Required work ▸
The answer must be the complete listing, reproduced exactly.

Segment Open

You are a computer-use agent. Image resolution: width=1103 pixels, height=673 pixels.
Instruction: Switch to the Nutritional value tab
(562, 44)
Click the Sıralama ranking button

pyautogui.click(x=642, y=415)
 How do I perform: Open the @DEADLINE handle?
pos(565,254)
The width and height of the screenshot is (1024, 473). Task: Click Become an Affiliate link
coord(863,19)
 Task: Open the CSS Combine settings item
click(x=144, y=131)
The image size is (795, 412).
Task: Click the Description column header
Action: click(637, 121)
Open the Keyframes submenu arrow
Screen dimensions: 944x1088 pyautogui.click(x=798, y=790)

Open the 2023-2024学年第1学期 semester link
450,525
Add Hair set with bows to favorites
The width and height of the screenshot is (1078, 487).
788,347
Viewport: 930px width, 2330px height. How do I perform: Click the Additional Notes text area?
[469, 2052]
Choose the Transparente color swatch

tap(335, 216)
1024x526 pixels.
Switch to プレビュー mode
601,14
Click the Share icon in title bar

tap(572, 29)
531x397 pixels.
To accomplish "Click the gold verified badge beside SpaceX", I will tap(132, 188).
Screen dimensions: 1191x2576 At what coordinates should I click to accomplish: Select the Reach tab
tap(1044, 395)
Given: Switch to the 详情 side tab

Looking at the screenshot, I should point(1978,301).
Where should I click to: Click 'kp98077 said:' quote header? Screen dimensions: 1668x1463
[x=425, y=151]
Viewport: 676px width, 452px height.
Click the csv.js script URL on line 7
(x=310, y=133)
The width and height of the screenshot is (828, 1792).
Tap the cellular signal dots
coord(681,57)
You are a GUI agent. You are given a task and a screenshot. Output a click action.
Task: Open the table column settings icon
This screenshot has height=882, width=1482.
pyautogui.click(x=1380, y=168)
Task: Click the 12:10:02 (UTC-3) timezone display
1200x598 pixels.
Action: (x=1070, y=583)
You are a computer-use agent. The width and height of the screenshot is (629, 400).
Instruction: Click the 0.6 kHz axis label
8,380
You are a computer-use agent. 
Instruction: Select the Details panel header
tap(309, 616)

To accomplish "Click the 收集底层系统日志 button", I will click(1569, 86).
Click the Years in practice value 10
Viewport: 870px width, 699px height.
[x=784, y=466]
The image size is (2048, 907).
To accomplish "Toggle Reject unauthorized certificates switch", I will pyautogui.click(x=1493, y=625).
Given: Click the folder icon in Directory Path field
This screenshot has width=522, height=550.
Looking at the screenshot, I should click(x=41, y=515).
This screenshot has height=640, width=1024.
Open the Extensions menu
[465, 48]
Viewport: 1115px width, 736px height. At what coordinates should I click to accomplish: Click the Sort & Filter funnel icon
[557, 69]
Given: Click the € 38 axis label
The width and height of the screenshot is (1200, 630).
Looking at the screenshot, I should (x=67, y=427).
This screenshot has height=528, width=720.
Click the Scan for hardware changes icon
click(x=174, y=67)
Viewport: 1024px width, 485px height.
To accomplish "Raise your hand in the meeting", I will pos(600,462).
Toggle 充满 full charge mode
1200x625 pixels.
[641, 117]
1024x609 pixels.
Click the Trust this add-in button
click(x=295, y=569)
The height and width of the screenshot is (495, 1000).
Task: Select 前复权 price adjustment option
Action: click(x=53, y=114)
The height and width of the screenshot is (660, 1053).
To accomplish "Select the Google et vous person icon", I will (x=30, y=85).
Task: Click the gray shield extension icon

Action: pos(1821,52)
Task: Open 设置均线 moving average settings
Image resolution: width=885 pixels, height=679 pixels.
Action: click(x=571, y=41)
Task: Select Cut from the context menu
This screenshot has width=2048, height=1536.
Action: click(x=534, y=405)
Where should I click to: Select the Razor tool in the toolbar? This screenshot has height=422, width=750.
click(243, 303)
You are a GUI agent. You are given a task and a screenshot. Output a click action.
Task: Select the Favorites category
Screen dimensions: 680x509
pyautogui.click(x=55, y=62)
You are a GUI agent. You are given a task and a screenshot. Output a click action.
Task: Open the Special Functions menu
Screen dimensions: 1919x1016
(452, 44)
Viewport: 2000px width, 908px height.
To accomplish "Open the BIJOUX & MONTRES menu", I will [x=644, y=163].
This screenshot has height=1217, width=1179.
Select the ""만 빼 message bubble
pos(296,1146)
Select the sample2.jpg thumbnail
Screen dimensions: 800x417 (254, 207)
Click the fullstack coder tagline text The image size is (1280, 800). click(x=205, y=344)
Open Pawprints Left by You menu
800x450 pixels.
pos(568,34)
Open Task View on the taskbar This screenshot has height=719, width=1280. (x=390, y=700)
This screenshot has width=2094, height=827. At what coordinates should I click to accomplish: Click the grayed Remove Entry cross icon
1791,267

Segment Closed

Task solution ▸
You are a computer-use agent. Image resolution: width=1103 pixels, height=673 pixels.
Instruction: Switch to the Nutritional value tab
(562, 44)
Click the Sıralama ranking button

pyautogui.click(x=642, y=415)
 How do I perform: Open the @DEADLINE handle?
pos(565,254)
The width and height of the screenshot is (1024, 473). Task: Click Become an Affiliate link
coord(863,19)
 Task: Open the CSS Combine settings item
click(x=144, y=131)
The image size is (795, 412).
Task: Click the Description column header
Action: click(637, 121)
Open the Keyframes submenu arrow
Screen dimensions: 944x1088 pyautogui.click(x=798, y=790)

Open the 2023-2024学年第1学期 semester link
450,525
Add Hair set with bows to favorites
The width and height of the screenshot is (1078, 487).
788,347
Viewport: 930px width, 2330px height. How do I perform: Click the Additional Notes text area?
[469, 2052]
Choose the Transparente color swatch

tap(335, 216)
1024x526 pixels.
Switch to プレビュー mode
601,14
Click the Share icon in title bar

tap(572, 29)
531x397 pixels.
To accomplish "Click the gold verified badge beside SpaceX", I will tap(132, 188).
Screen dimensions: 1191x2576 At what coordinates should I click to accomplish: Select the Reach tab
tap(1044, 395)
Given: Switch to the 详情 side tab

Looking at the screenshot, I should point(1978,301).
Where should I click to: Click 'kp98077 said:' quote header? Screen dimensions: 1668x1463
[x=425, y=151]
Viewport: 676px width, 452px height.
Click the csv.js script URL on line 7
(x=310, y=133)
The width and height of the screenshot is (828, 1792).
Tap the cellular signal dots
coord(681,57)
You are a GUI agent. You are given a task and a screenshot. Output a click action.
Task: Open the table column settings icon
This screenshot has height=882, width=1482.
pyautogui.click(x=1380, y=168)
Task: Click the 12:10:02 (UTC-3) timezone display
1200x598 pixels.
Action: (x=1070, y=583)
You are a computer-use agent. The width and height of the screenshot is (629, 400).
Instruction: Click the 0.6 kHz axis label
8,380
You are a computer-use agent. 
Instruction: Select the Details panel header
tap(309, 616)

To accomplish "Click the 收集底层系统日志 button", I will click(1569, 86).
Click the Years in practice value 10
Viewport: 870px width, 699px height.
[x=784, y=466]
The image size is (2048, 907).
To accomplish "Toggle Reject unauthorized certificates switch", I will pyautogui.click(x=1493, y=625).
Given: Click the folder icon in Directory Path field
This screenshot has width=522, height=550.
Looking at the screenshot, I should click(x=41, y=515).
This screenshot has height=640, width=1024.
Open the Extensions menu
[465, 48]
Viewport: 1115px width, 736px height. At what coordinates should I click to accomplish: Click the Sort & Filter funnel icon
[557, 69]
Given: Click the € 38 axis label
The width and height of the screenshot is (1200, 630).
Looking at the screenshot, I should (x=67, y=427).
This screenshot has height=528, width=720.
Click the Scan for hardware changes icon
click(x=174, y=67)
Viewport: 1024px width, 485px height.
To accomplish "Raise your hand in the meeting", I will pos(600,462).
Toggle 充满 full charge mode
1200x625 pixels.
[641, 117]
1024x609 pixels.
Click the Trust this add-in button
click(x=295, y=569)
The height and width of the screenshot is (495, 1000).
Task: Select 前复权 price adjustment option
Action: click(x=53, y=114)
The height and width of the screenshot is (660, 1053).
To accomplish "Select the Google et vous person icon", I will (x=30, y=85).
Task: Click the gray shield extension icon

Action: pos(1821,52)
Task: Open 设置均线 moving average settings
Image resolution: width=885 pixels, height=679 pixels.
Action: click(x=571, y=41)
Task: Select Cut from the context menu
This screenshot has width=2048, height=1536.
Action: click(x=534, y=405)
Where should I click to: Select the Razor tool in the toolbar? This screenshot has height=422, width=750.
click(243, 303)
You are a GUI agent. You are given a task and a screenshot. Output a click action.
Task: Select the Favorites category
Screen dimensions: 680x509
pyautogui.click(x=55, y=62)
You are a GUI agent. You are given a task and a screenshot. Output a click action.
Task: Open the Special Functions menu
Screen dimensions: 1919x1016
(452, 44)
Viewport: 2000px width, 908px height.
To accomplish "Open the BIJOUX & MONTRES menu", I will [x=644, y=163].
This screenshot has height=1217, width=1179.
Select the ""만 빼 message bubble
pos(296,1146)
Select the sample2.jpg thumbnail
Screen dimensions: 800x417 (254, 207)
Click the fullstack coder tagline text The image size is (1280, 800). click(x=205, y=344)
Open Pawprints Left by You menu
800x450 pixels.
pos(568,34)
Open Task View on the taskbar This screenshot has height=719, width=1280. (x=390, y=700)
This screenshot has width=2094, height=827. At what coordinates should I click to accomplish: Click the grayed Remove Entry cross icon
1791,267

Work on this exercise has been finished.